Artificial intelligence (AI) has become more mainstream, especially with the launch of ChatGPT in November 2022. Today’s AI creates, augments, modifies, replaces and encroaches, but it also intrigues and startles us for many reasons, including its propensity to trespass on territory once considered uniquely human. The implications of this incursion (or opportunity, depending on one’s perspective) are immense.
Because AI is powerful, it often draws the attention of governing bodies and policymakers, such as governments, or in our case, ACA. Earlier this year, ACA President Edil Torres Rivera created an AI task force charged with creating statements and recommendations to practicing counselors and for clients about the use of AI. Those documents are forthcoming.
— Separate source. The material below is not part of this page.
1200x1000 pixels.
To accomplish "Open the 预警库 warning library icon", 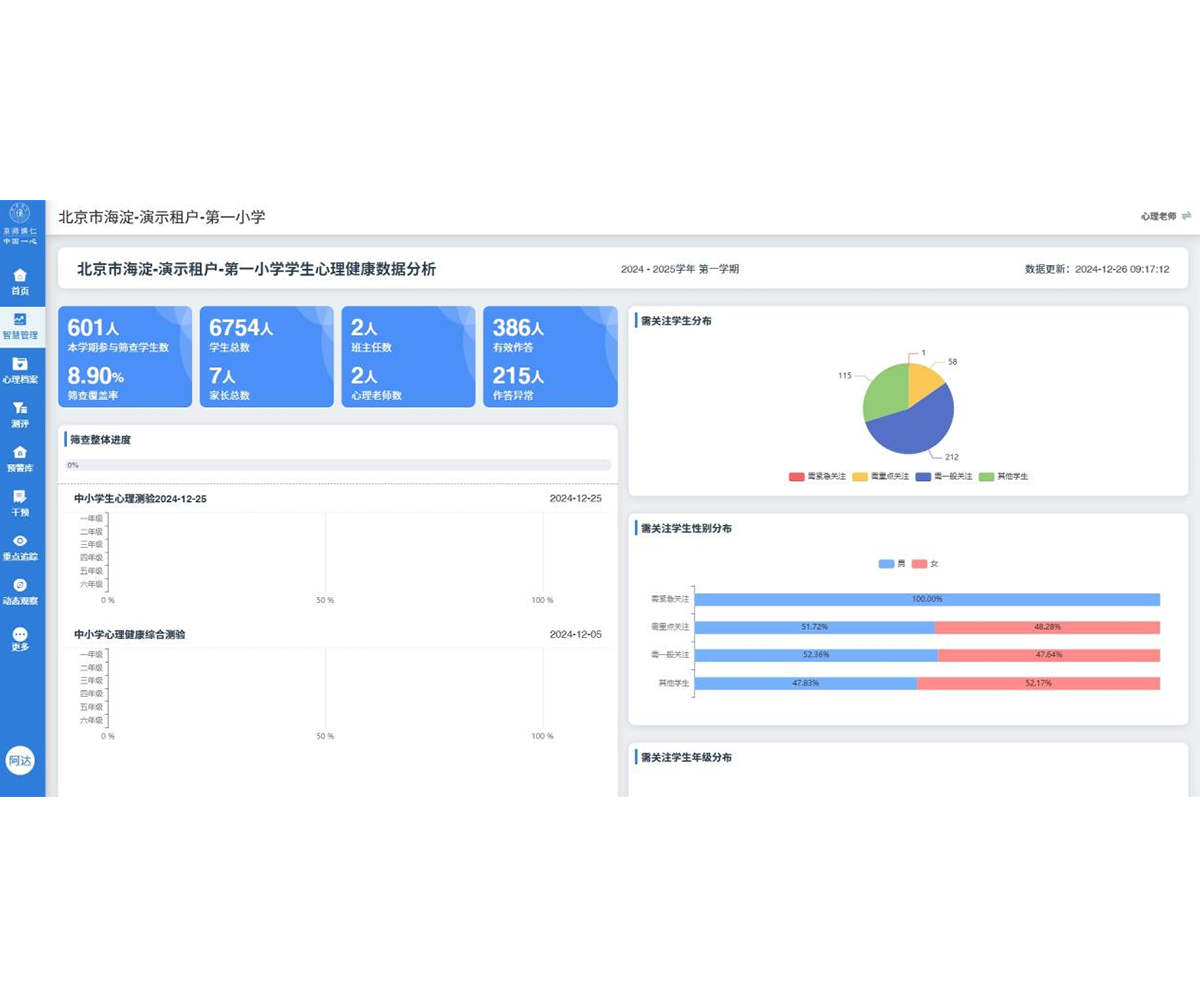I will [20, 458].
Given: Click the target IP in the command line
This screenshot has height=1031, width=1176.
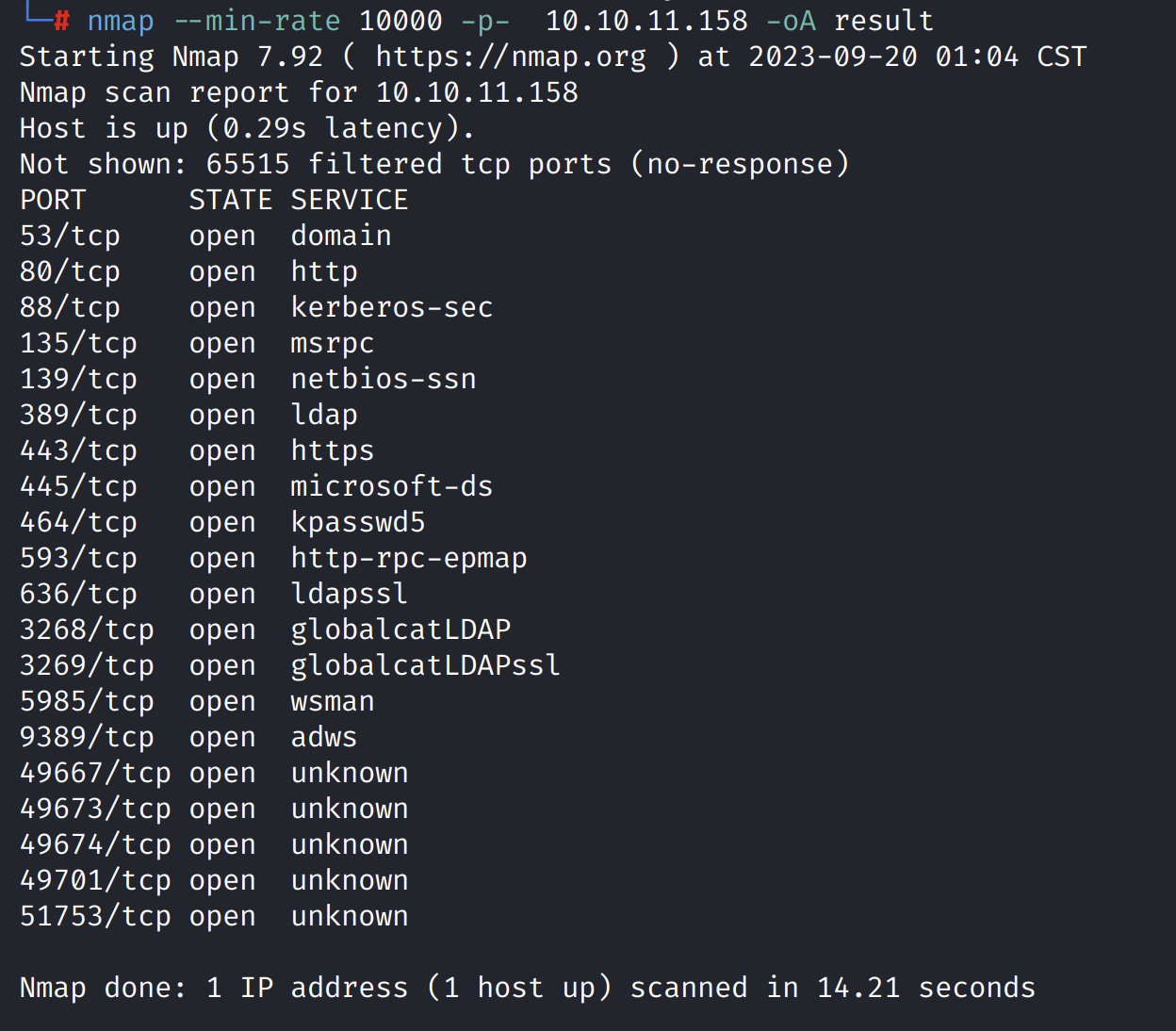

Kent Butler, ACA past president, also appointed a task force to explore AI in the counseling profession during his presidential term. Both presidents should be commended for recognizing AI as a force worthy of address.
AI regulation is actively discussed internationally, including in the United States, European Union and China, and in professional associations across the globe. The effort to ensure both safety and a climate of scientific progress is a complicated one involving many moving parts. A central question is: How are innovation and ethics balanced? In this article, I discuss some advantages and objections to AI regulatory oversight at a governmental and associational level.
In May, OpenAI CEO Sam Altman testified before Congress recommending regulation for AI. Shortly thereafter, Altman warned that his company would cease operations in Europe if the European Union overregulated, a notice he later rescinded. Then during the AI Summit in September, tech executives convened in a closed-door meeting led by Sen. Chuck Schumer (D-NY) to discuss AI regulation. Reports suggest that during the summit, which was predominantly attended by CEOs and politicians with a collective net worth estimated at $550 billion, there was a loose endorsement of the concept of AI regulation. I invite you to ponder the motivations of the people in that room in light of the information I discuss in this article.
Counseling and regulation
Our field is no stranger to regulation. The ACA Code of Ethics qualifies as a form of oversight. Counselors actively lobby the government, often for matters related to money. For example, counselors were instrumental in passing the Mental Health Access Improvement Act (S. 828/H.R. 432), which allows counselors to receive reimbursement from Medicare. The passage of licensure laws is another example of a time when counseling and government overlap; our accrediting body, the Council for Accreditation of Counseling and Related Educational Programs, is also intertwined in this process.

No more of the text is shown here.